===== RECORDS SHOWN

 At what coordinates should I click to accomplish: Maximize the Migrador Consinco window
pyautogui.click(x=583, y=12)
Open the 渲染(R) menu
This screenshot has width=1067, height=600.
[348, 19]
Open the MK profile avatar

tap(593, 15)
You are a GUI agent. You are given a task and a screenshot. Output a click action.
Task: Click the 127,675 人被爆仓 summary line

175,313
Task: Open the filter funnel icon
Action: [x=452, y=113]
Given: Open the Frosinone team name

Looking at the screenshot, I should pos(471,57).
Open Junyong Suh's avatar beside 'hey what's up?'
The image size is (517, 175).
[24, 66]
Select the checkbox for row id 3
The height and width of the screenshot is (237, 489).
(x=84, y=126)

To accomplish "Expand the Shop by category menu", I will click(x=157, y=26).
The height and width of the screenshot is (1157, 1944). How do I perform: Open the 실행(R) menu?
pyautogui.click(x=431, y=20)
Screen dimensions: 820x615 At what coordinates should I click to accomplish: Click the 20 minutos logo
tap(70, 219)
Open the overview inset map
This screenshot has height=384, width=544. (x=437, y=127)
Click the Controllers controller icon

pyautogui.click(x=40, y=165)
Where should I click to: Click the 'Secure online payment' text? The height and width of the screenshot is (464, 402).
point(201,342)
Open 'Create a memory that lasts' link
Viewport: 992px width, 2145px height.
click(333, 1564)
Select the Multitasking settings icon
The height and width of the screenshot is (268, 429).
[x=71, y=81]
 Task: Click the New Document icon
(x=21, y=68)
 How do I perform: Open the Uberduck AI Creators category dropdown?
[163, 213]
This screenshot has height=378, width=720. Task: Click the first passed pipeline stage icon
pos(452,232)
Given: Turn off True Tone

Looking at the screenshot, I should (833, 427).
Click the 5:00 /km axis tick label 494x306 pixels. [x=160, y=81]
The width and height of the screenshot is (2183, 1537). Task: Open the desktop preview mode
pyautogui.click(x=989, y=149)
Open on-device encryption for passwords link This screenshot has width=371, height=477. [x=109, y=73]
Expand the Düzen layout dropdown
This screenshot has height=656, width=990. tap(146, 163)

==========

Please change every "At what coordinates should I click to accomplish" in the rows above to "Where should I click to do" and leave everything else in the rows unchanged.

 Where should I click to do: Maximize the Migrador Consinco window
pyautogui.click(x=583, y=12)
Open the 渲染(R) menu
This screenshot has width=1067, height=600.
[348, 19]
Open the MK profile avatar

tap(593, 15)
You are a GUI agent. You are given a task and a screenshot. Output a click action.
Task: Click the 127,675 人被爆仓 summary line

175,313
Task: Open the filter funnel icon
Action: [x=452, y=113]
Given: Open the Frosinone team name

Looking at the screenshot, I should pos(471,57).
Open Junyong Suh's avatar beside 'hey what's up?'
The image size is (517, 175).
[24, 66]
Select the checkbox for row id 3
The height and width of the screenshot is (237, 489).
(x=84, y=126)

To accomplish "Expand the Shop by category menu", I will click(x=157, y=26).
The height and width of the screenshot is (1157, 1944). How do I perform: Open the 실행(R) menu?
pyautogui.click(x=431, y=20)
Screen dimensions: 820x615 Where should I click to do: Click the 20 minutos logo
tap(70, 219)
Open the overview inset map
This screenshot has height=384, width=544. (x=437, y=127)
Click the Controllers controller icon

pyautogui.click(x=40, y=165)
Where should I click to: Click the 'Secure online payment' text? The height and width of the screenshot is (464, 402).
point(201,342)
Open 'Create a memory that lasts' link
Viewport: 992px width, 2145px height.
click(333, 1564)
Select the Multitasking settings icon
The height and width of the screenshot is (268, 429).
[x=71, y=81]
 Task: Click the New Document icon
(x=21, y=68)
 How do I perform: Open the Uberduck AI Creators category dropdown?
[163, 213]
This screenshot has height=378, width=720. Task: Click the first passed pipeline stage icon
pos(452,232)
Given: Turn off True Tone

Looking at the screenshot, I should (833, 427).
Click the 5:00 /km axis tick label 494x306 pixels. [x=160, y=81]
The width and height of the screenshot is (2183, 1537). Task: Open the desktop preview mode
pyautogui.click(x=989, y=149)
Open on-device encryption for passwords link This screenshot has width=371, height=477. [x=109, y=73]
Expand the Düzen layout dropdown
This screenshot has height=656, width=990. tap(146, 163)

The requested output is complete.